Mutate and Gsub advice

Hi All,

I have event logs streaming from my SEIM to ES. The format of these logs are LEEF and have "|"'s and "=" signs that delimit the fields. What I'd like to is to use a filter to find and replace the "|"'s and "=" signs with commas. Essentially converting the event stream into a csv format the the rest of the config file can deal with.

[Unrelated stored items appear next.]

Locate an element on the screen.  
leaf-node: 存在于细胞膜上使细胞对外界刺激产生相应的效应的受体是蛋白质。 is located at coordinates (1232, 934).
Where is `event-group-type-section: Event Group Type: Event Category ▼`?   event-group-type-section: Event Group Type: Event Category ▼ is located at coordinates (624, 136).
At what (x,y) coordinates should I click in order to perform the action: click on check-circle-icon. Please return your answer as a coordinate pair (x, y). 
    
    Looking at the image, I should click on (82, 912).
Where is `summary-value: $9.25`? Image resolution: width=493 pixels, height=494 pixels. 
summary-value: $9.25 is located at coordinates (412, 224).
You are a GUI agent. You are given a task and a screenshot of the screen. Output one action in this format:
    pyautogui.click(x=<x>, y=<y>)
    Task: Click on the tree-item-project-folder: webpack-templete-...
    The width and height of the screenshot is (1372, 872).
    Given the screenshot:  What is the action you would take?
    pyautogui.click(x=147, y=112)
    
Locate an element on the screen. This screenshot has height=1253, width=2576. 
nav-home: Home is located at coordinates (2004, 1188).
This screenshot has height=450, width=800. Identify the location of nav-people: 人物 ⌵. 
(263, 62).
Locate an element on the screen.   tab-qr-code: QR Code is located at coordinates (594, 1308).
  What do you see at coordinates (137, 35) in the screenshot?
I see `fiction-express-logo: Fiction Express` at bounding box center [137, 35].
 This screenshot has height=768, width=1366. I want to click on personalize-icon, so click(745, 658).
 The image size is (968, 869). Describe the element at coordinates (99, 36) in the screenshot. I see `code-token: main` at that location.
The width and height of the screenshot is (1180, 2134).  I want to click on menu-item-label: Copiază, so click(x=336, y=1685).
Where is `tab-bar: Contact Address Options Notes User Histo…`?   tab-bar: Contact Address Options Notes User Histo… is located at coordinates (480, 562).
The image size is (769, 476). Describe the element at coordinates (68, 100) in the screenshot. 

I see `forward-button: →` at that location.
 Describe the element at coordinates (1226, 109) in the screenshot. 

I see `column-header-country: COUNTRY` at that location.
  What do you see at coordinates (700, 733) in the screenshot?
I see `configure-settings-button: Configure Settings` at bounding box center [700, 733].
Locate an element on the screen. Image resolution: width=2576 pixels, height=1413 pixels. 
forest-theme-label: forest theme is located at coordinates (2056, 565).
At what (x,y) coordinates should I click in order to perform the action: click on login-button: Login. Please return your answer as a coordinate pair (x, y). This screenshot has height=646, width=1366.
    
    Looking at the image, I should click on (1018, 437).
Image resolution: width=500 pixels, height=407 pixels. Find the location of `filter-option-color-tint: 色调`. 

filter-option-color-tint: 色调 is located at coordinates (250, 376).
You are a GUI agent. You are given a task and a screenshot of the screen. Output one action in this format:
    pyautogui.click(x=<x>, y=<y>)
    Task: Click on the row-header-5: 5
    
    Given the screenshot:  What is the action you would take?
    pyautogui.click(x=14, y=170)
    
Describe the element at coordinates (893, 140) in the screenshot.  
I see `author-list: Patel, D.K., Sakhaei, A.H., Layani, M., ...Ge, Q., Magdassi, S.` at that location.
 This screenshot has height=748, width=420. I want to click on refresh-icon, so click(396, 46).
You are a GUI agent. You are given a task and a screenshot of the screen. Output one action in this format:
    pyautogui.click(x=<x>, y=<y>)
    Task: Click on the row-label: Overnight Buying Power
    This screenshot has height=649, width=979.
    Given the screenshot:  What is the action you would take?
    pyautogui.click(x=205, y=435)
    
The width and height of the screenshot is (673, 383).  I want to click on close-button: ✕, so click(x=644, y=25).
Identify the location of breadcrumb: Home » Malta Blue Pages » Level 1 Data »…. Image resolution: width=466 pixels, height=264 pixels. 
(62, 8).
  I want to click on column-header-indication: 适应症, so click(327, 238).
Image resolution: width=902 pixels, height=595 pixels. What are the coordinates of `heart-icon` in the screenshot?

Will the following work and can I wildcard the field? Is there a better way within logstash to do this? (keeping in mind that I can't change the format of the event stream at the SEIM)

filter {
mutate {
gsub => [
# replace all bars or =’s with commas
"*", "| | =”, "," # can I wildcard the field?
]
}
}

+++++++++++++++
Sample event data
+++++++++++++++

Event as it comes into log stash:

<14>Apr 3 11:11:08 USHERC001-1-PA-M100-1 LEEF:1.0|Palo Alto Networks|PAN-OS Syslog Integration|8.0.7|allow|cat=TRAFFIC|DeviceName=HKHUB1001-1-PA5050-1|ReceiveTime=2018/04/03 11:11:08|SerialNumber=007801004070|Type=TRAFFIC|subtype=end|devTime=Apr 03 2018 18:11:08 GMT|src=217.237.150.145|dst=218.213.81.158|srcPostNAT=0.0.0.0|dstPostNAT=0.0.0.0|RuleName=INTERNET-ADVDNS|usrName=|SourceUser=|DestinationUser=|Application=dns|SourceZone=INTERNET|DestinationZone=DMZ-VLAN55|IngressInterface=ethernet1/3|EgressInterface=vlan.55|LogForwardingProfile=Forward_to_Panorama|srcPort=52890|dstPort=53|srcPostNATPort=0|dstPostNATPort=0|proto=udp|action=allow|totalBytes=263|dstBytes=162|srcBytes=101|totalPackets=2|StartTime=2018/04/03 11:10:33|ElapsedTime=30|URLCategory=any|SourceLocation=Germany|DestinationLocation=Hong Kong|dstPackets=1|srcPackets=1|SessionEndReason=aged-out

Event after log stash processes and passes it to ES:

<14>Apr 3 11:11:08 USHERC001-1-PA-M100-1 LEEF:1.0,Palo Alto Networks,PAN-OS Syslog Integration,8.0.7,allow,cat,TRAFFIC,DeviceName,HKHUB1001-1-PA5050-1,ReceiveTime,2018/04/03 11:11:08,SerialNumber,007801004070,Type,TRAFFIC,subtype,end,devTime,Apr 03 2018 18:11:08 GMT,src,217.237.150.145,dst,218.213.81.158,srcPostNAT,0.0.0.0,dstPostNAT,0.0.0.0,RuleName,INTERNET-ADVDNS,usrName,,SourceUser,,DestinationUser,,Application,dns,SourceZone,INTERNET,DestinationZone,DMZ-VLAN55,IngressInterface,ethernet1/3,EgressInterface,vlan.55,LogForwardingProfile,Forward_to_Panorama,srcPort,52890,dstPort,53,srcPostNATPort,0,dstPostNATPort,0,proto,udp,action,allow,totalBytes,263,dstBytes,162,srcBytes,101,totalPackets,2,StartTime,2018/04/03 11:10:33,ElapsedTime,30,URLCategory,any,SourceLocation,Germany,DestinationLocation,Hong Kong,dstPackets,1,srcPackets,1,SessionEndReason,aged-out

Regards
TimW

This does not look like a CSV file at all (and actually CEF/LEEF are not constructed that way), it's actually a header + a kv body with | being the field delimited and = being the value delimiter.

A combination of grok (or dissect) and kv should suffice for the above, like e.g. :

filter {
    grok {
        match => {"message" => "<%{INT}>%{MONTH} %{MONTHDAY} %{TIME} %{NOTSPACE:serial} LEEF:%{NOTSPACE}\|%{DATA:vendor}\|%{DATA:product}\|%{DATA:version}\|%{WORD:action}\|%{GREEDYDATA:info}"}
    }

    kv {
        source => "info"
        field_split => "|"
    }
}

There's also a community LEEF codec available.

This topic was automatically closed 28 days after the last reply. New replies are no longer allowed.